John Kelly

Personal information
- Nationality: Irish/British
- Born: 17 January 1932 Belfast, Northern Ireland
- Died: 29 December 2016 (aged 84)
- Height: 5 ft 4 in (163 cm)
- Weight: Bantamweight, featherweight

Boxing career
- Stance: Southpaw

Boxing record
- Total fights: 28
- Wins: 24
- Win by KO: 14
- Losses: 4

Medal record
| Silver medal – second place | 1951 European Champs. – Milan | (bantamweight) |

= John Kelly (boxer) =

Northern Irish boxer (1932–2016)

John Kelly (17 January 1932 – 29 December 2016) was a boxer from Northern Ireland who was Irish, British, and European bantamweight champion in the 1950s.

==Career==
Born in Belfast, Kelly first had success as an amateur. He finished as runner-up in the Irish bantamweight final and went on to win a silver medal at the European Amateur Boxing Championships in Milan in May 1951.

He made his professional debut in December 1951 with a win over Peter Morrison. He had 13 fights in 1952, all of them wins, including a points victory over Hogan Bassey. He was still unbeaten by June 1953, when he faced Bunty Doran at the Ulster Hall, Belfast for the Irish bantamweight title and the BBBofC Northern Ireland Area title. Kelly stopped Doran in the eleventh round to take both titles.

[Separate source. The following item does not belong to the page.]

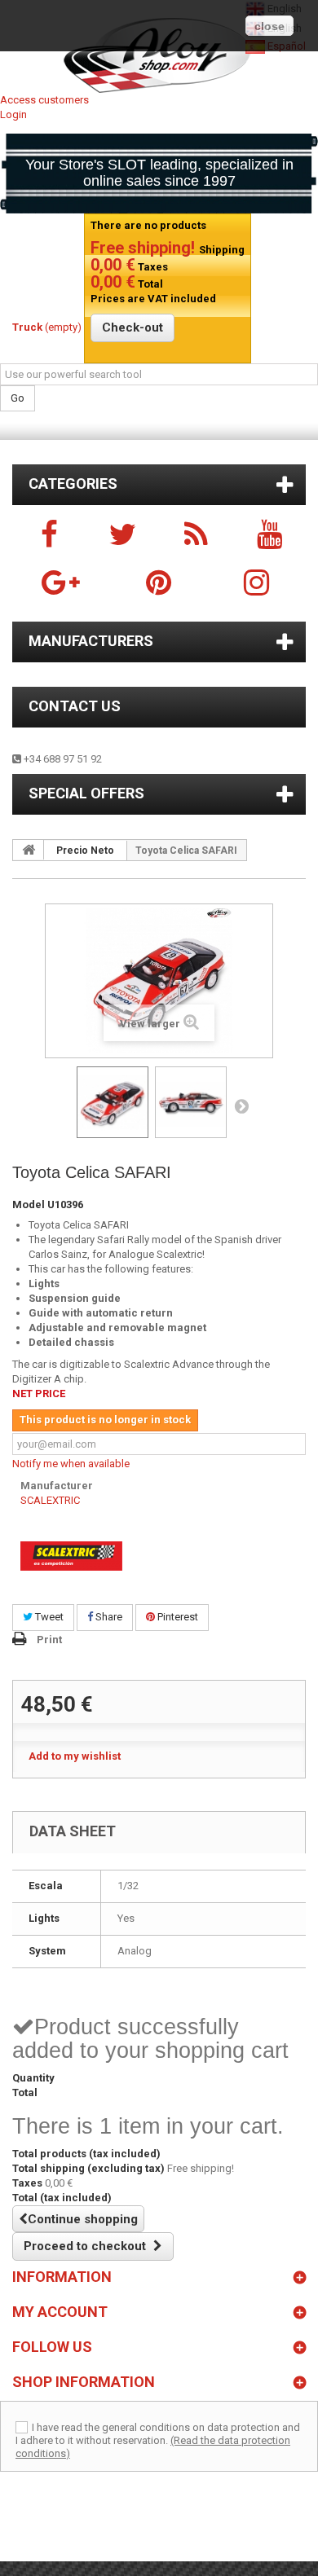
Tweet (48, 1617)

His next fight came in October 1953, when he challenged for Peter Keenan's British and European titles at the King's Hall, Belfast. The fight went the full 15 rounds, with Kelly getting the decision. He beat Jean Kidy in November, before defending his European title in February 1954 against French champion Robert Cohen, the fight delayed by a month due to a shoulder injury to Cohen. Cohen knocked Kelly down five times in the second round, and after a further knockdown in the third, Kelly's corner threw in the towel.

Kelly was knocked out in the ninth round by Belgian champion Pierre Cossemyns in April 1954. In September he defended his British title against Keenan; Keenan knocked him out in the sixth round to regain the title.

Kelly moved up to featherweight and in March 1955 stopped Laurie McShane in the fourth round. He followed this in June with a points win over Aime Devisch, but in August was knocked out in the first round by Teddy Peckham.

Kelly returned in 1957 with an eighth round knockout of Teddy Barker, but this proved to be his final fight.

Kelly died on 29 December 2016, aged 84.